### Required work
For the entries below, return the line holding "Click the 일자리 검색 button" together with all lines after it, unchanged, and leave every picture out.

### Pixel coordinate grounding data

┄┄┄┄┄┄┄┄┄┄

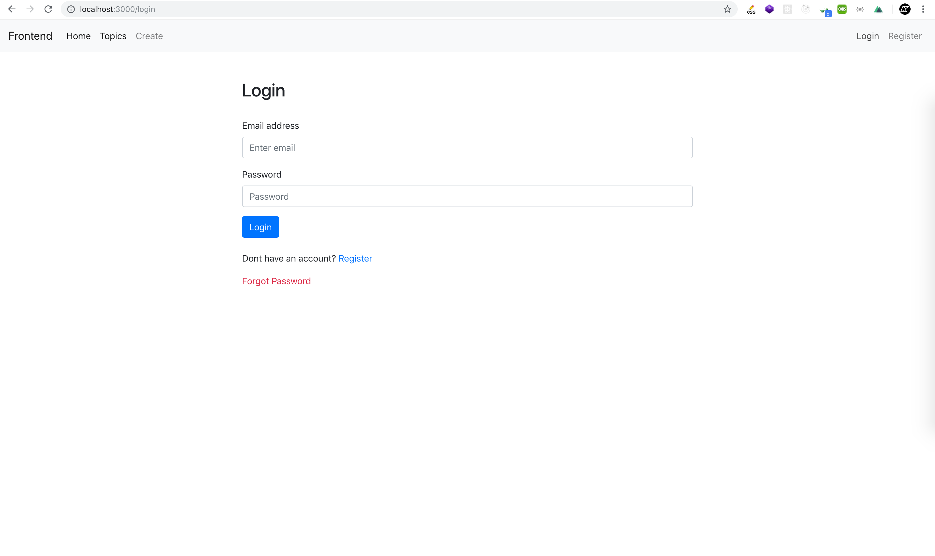Click into the Password input field

click(x=467, y=196)
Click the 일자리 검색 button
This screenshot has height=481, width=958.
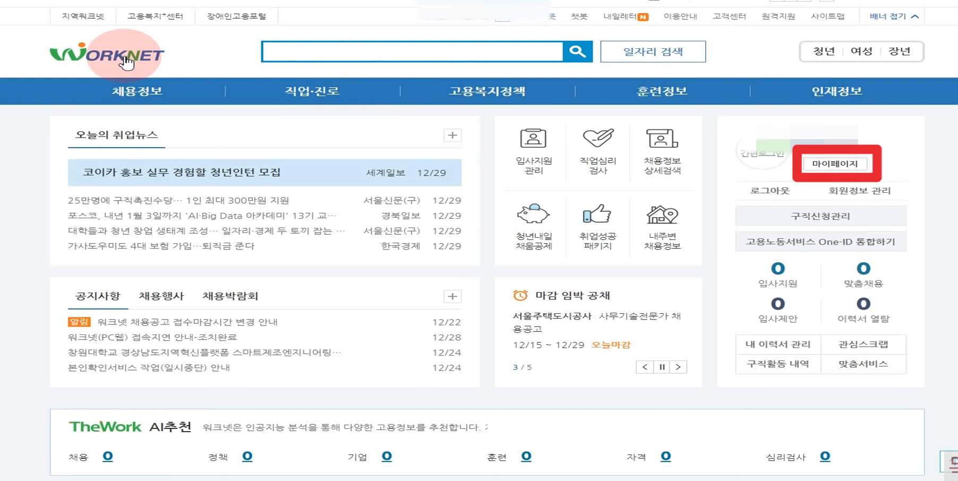coord(653,51)
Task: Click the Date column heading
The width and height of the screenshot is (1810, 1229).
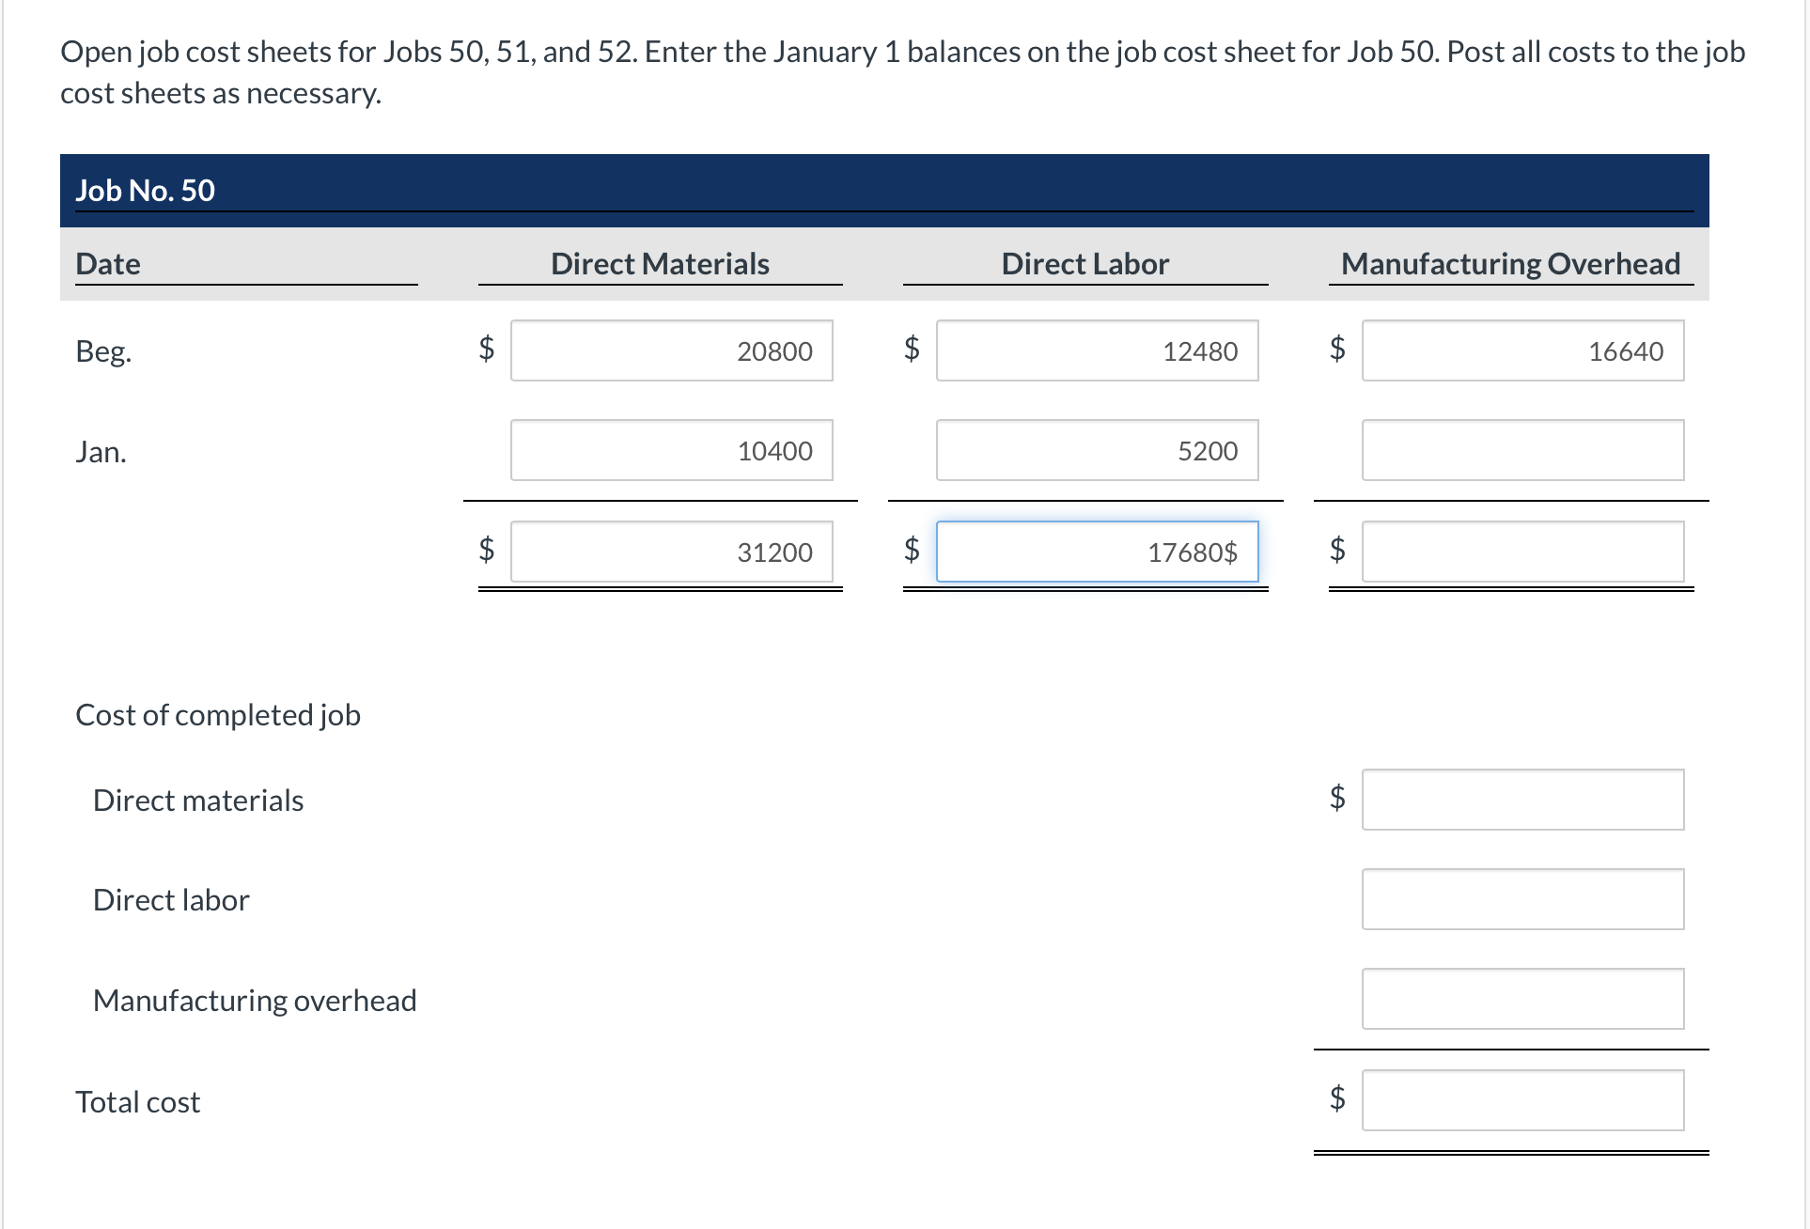Action: coord(108,264)
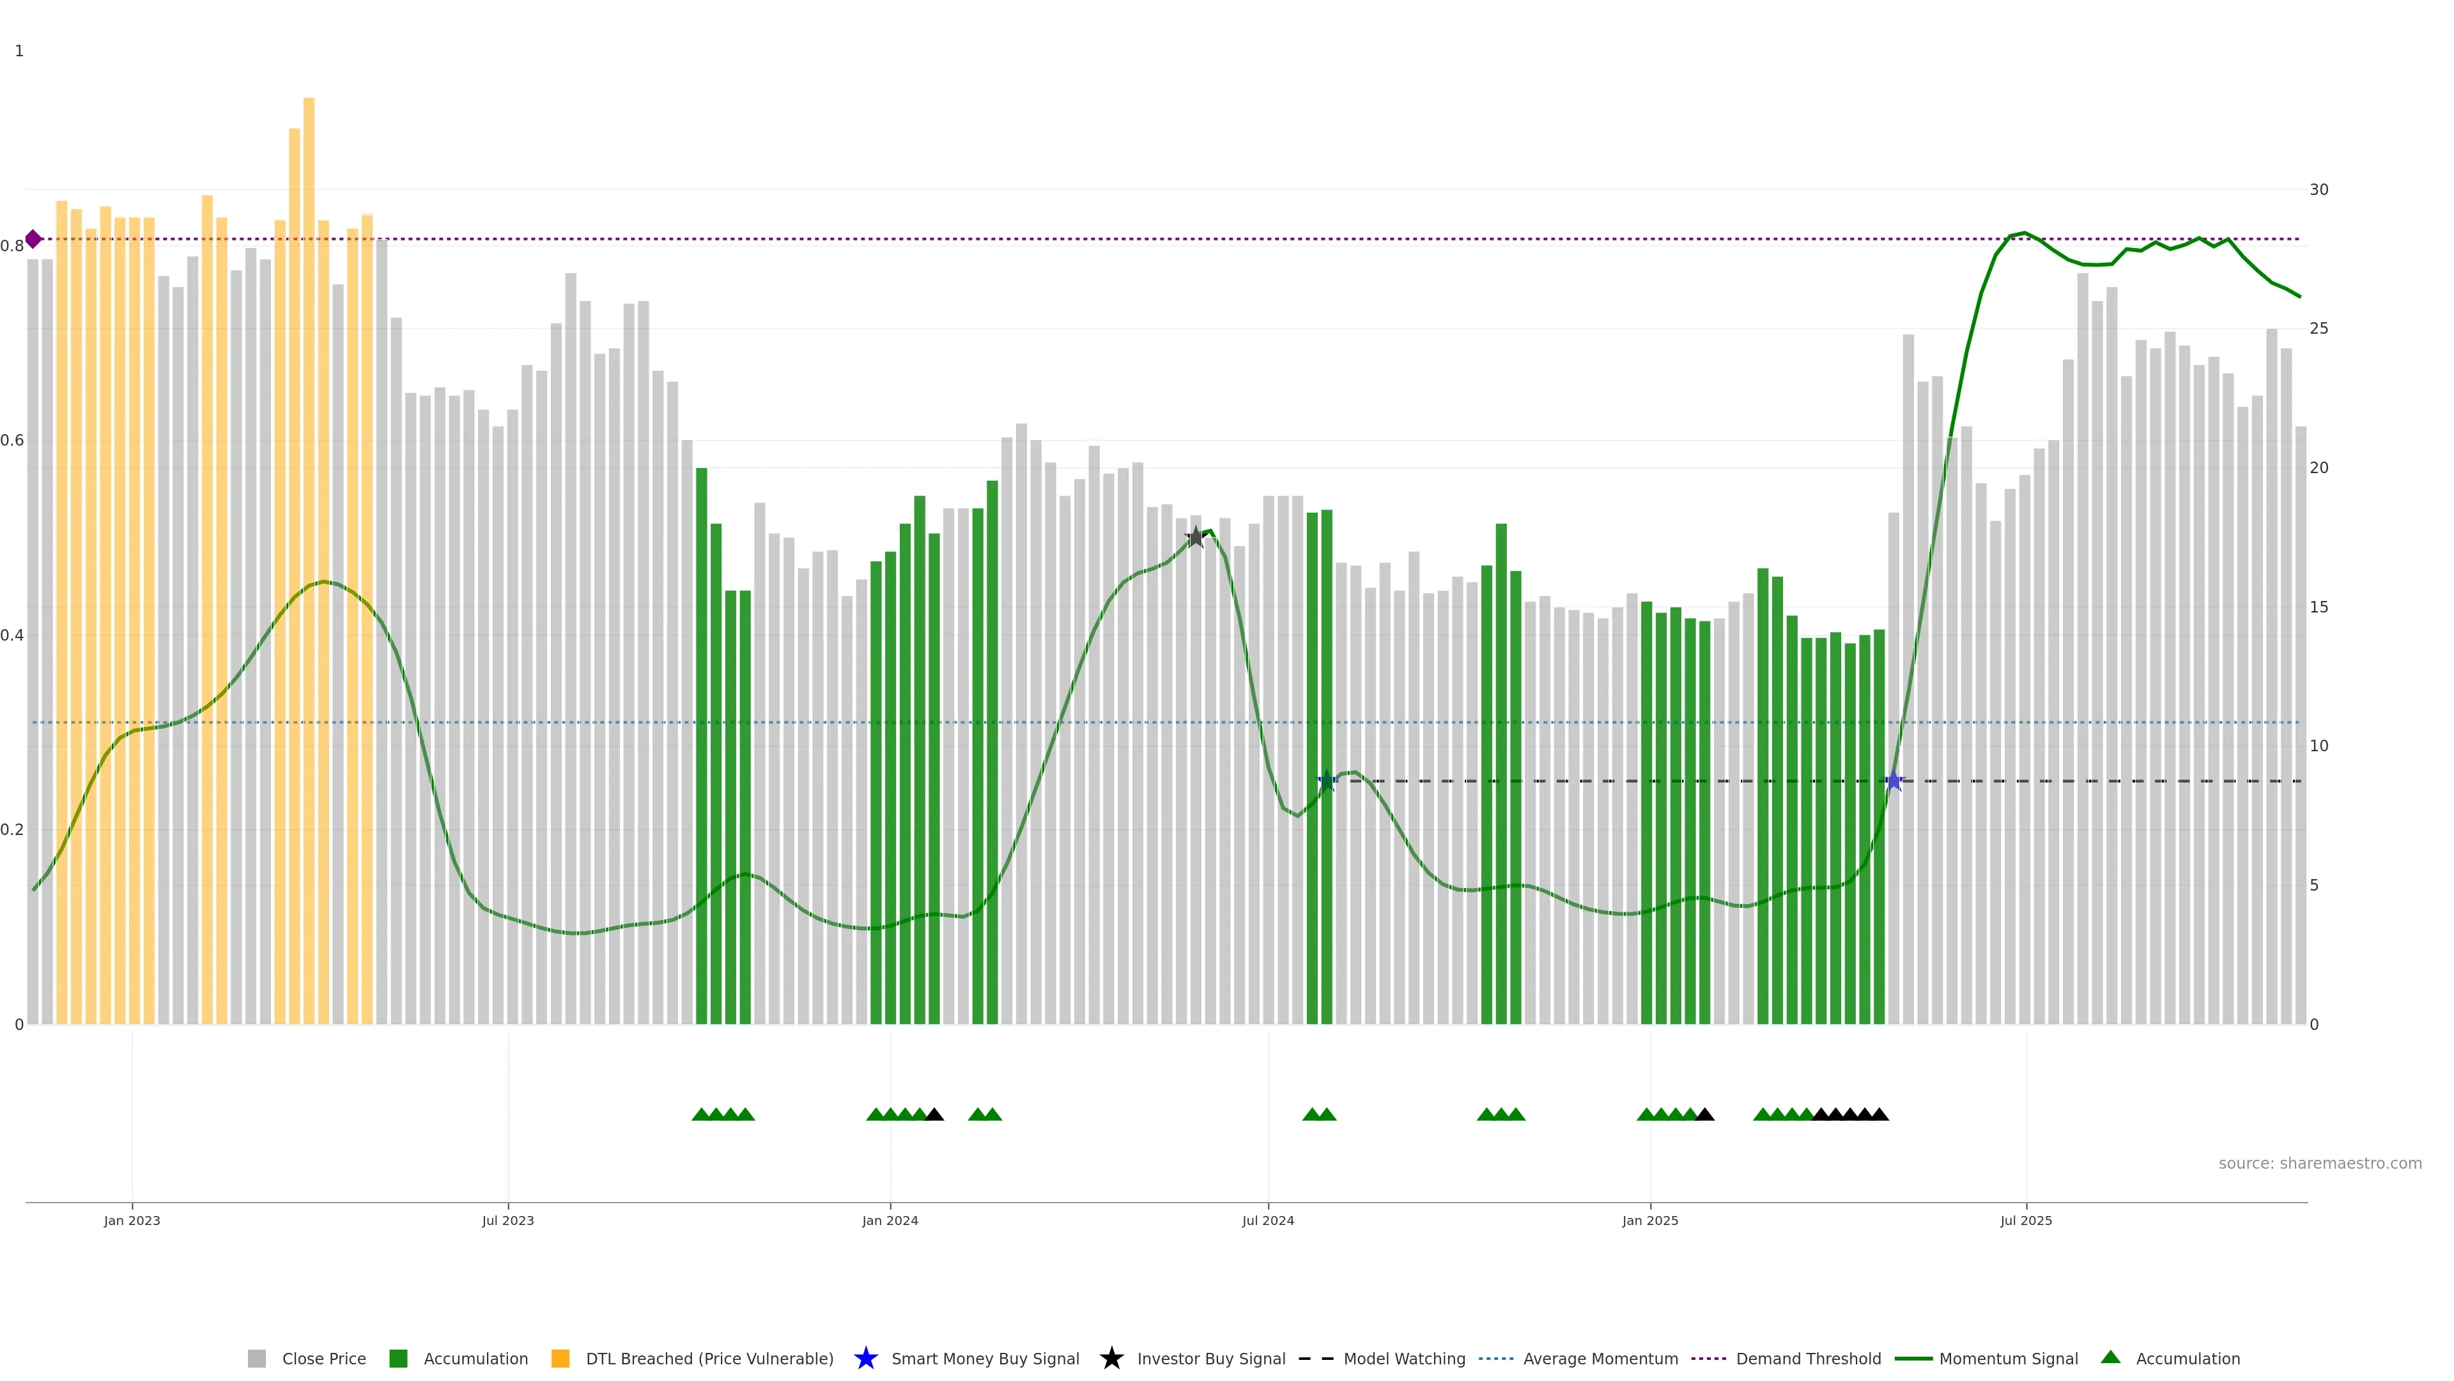Viewport: 2454px width, 1381px height.
Task: Click the green triangle Accumulation legend icon
Action: (2110, 1357)
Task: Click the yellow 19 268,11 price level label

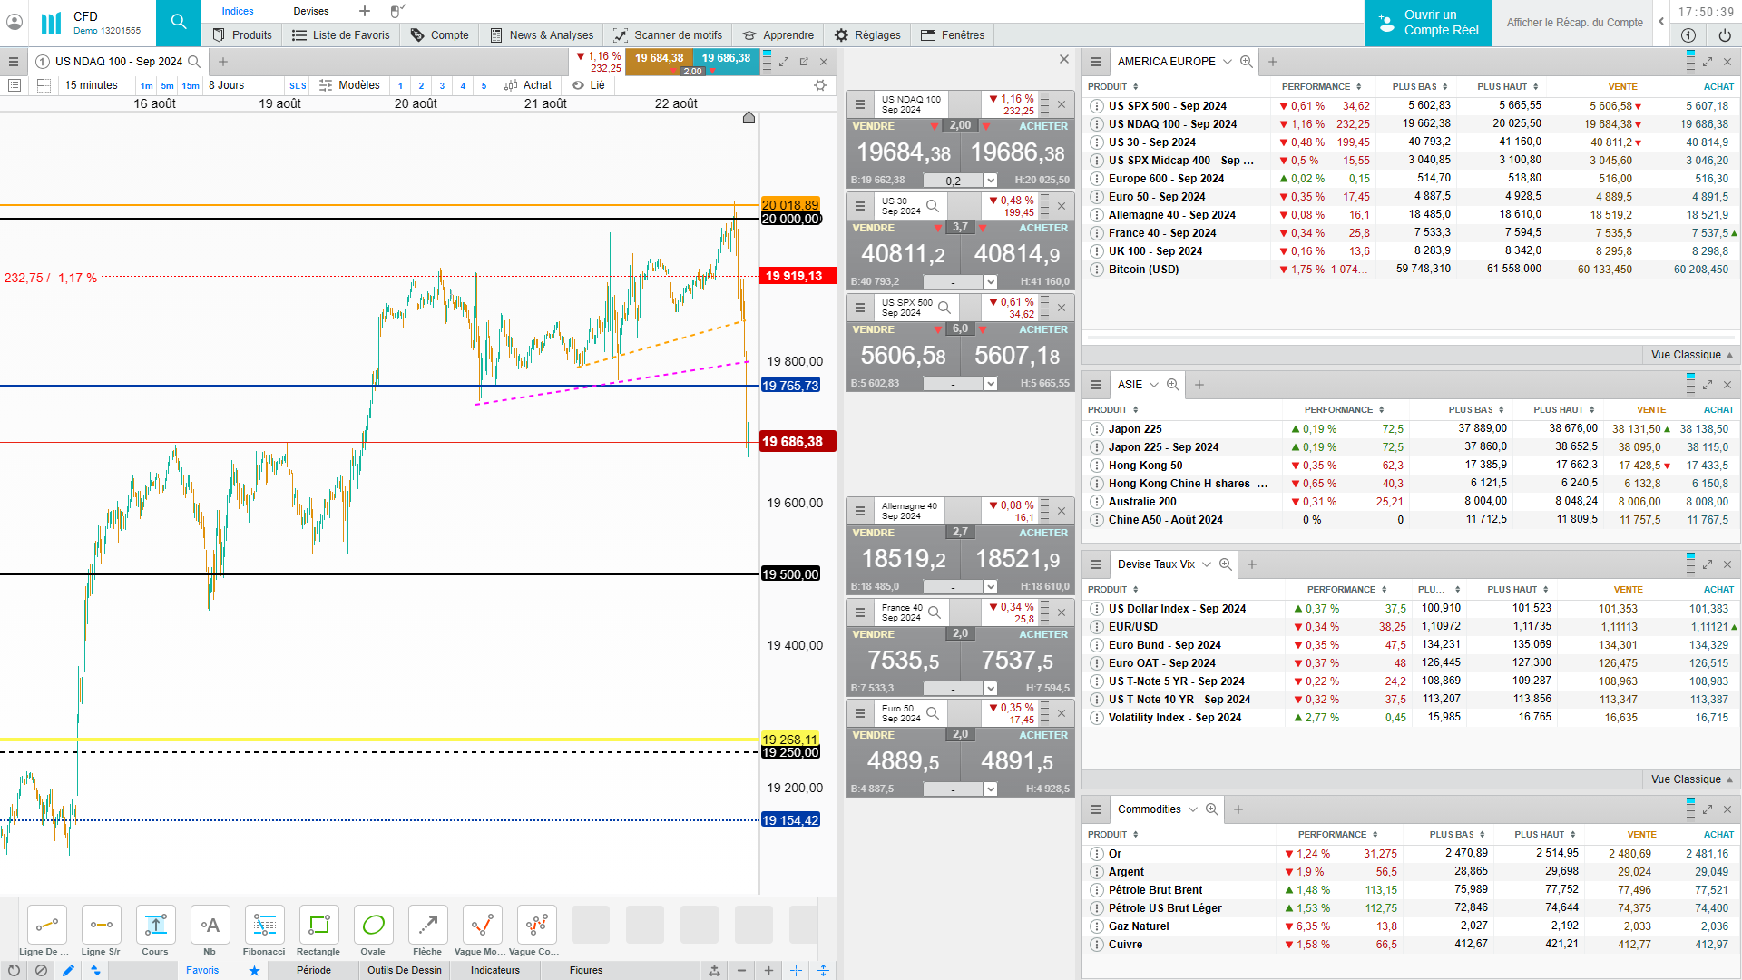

┄┄┄┄┄┄┄┄┄┄

### Solved problem
Click the 일자리 검색 button
This screenshot has height=481, width=958.
coord(653,51)
Task: Click the Date column heading
The width and height of the screenshot is (1810, 1229).
Action: coord(108,264)
Viewport: 2454px width, 1381px height.
Task: Click the green triangle Accumulation legend icon
Action: (2110, 1357)
Task: Click the yellow 19 268,11 price level label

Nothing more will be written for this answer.